> **What you will do**: Reproduce word for word every line of the entries below, from the line containing "[True Classic on Facebook] (28, 2378)" through the final line, and nothing else.

> **Dataset records**:
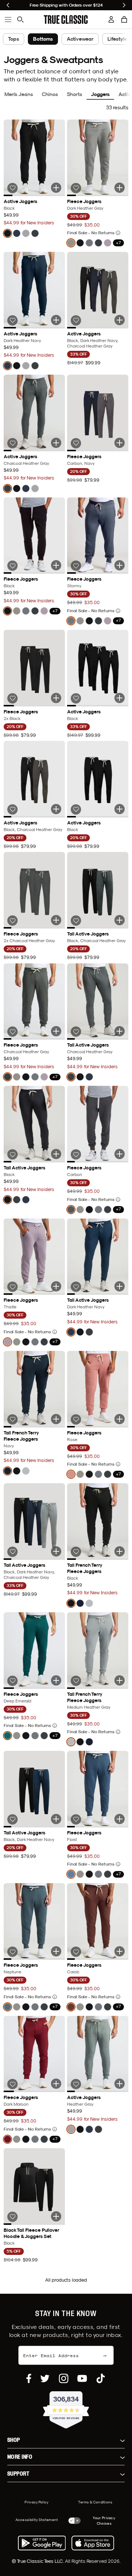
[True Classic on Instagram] (64, 2378)
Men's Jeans (18, 94)
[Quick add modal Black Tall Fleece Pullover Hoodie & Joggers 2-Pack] (56, 2216)
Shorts (74, 94)
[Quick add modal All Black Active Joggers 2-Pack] (119, 809)
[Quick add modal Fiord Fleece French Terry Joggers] (119, 1819)
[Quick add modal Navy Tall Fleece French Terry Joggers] (56, 1419)
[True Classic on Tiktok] (101, 2378)
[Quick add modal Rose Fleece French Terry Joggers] (119, 1419)
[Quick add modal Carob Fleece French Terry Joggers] (119, 1951)
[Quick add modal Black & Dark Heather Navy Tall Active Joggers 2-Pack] (56, 1819)
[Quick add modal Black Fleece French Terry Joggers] (56, 565)
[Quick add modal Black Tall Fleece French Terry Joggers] (119, 1551)
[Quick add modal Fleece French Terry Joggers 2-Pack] (119, 443)
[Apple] (93, 2543)
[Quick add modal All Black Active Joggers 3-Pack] (119, 698)
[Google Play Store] (42, 2543)
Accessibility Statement (36, 2519)
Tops (13, 39)
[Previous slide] (8, 5)
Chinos (50, 94)
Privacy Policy (36, 2502)
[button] (124, 19)
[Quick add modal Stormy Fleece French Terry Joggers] (119, 565)
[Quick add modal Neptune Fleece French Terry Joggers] (56, 1951)
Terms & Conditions (95, 2502)
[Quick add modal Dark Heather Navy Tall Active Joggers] (119, 1286)
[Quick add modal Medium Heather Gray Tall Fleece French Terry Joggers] (119, 1680)
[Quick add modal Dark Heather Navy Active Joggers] (56, 320)
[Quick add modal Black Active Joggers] (56, 188)
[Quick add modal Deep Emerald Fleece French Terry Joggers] (56, 1680)
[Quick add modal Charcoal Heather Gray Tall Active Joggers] (119, 1031)
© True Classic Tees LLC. (38, 2561)
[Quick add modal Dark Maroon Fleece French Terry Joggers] (56, 2084)
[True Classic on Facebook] (28, 2378)
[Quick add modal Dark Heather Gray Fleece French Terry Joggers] (119, 188)
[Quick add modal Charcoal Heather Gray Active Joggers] (56, 443)
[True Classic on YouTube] (82, 2378)
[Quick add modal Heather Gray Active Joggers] (119, 2084)
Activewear (80, 39)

> **Exercise output**:
[True Classic on Facebook] (28, 2378)
[Quick add modal Dark Heather Gray Fleece French Terry Joggers] (119, 188)
[Quick add modal Charcoal Heather Gray Active Joggers] (56, 443)
[True Classic on YouTube] (82, 2378)
[Quick add modal Heather Gray Active Joggers] (119, 2084)
Activewear (80, 39)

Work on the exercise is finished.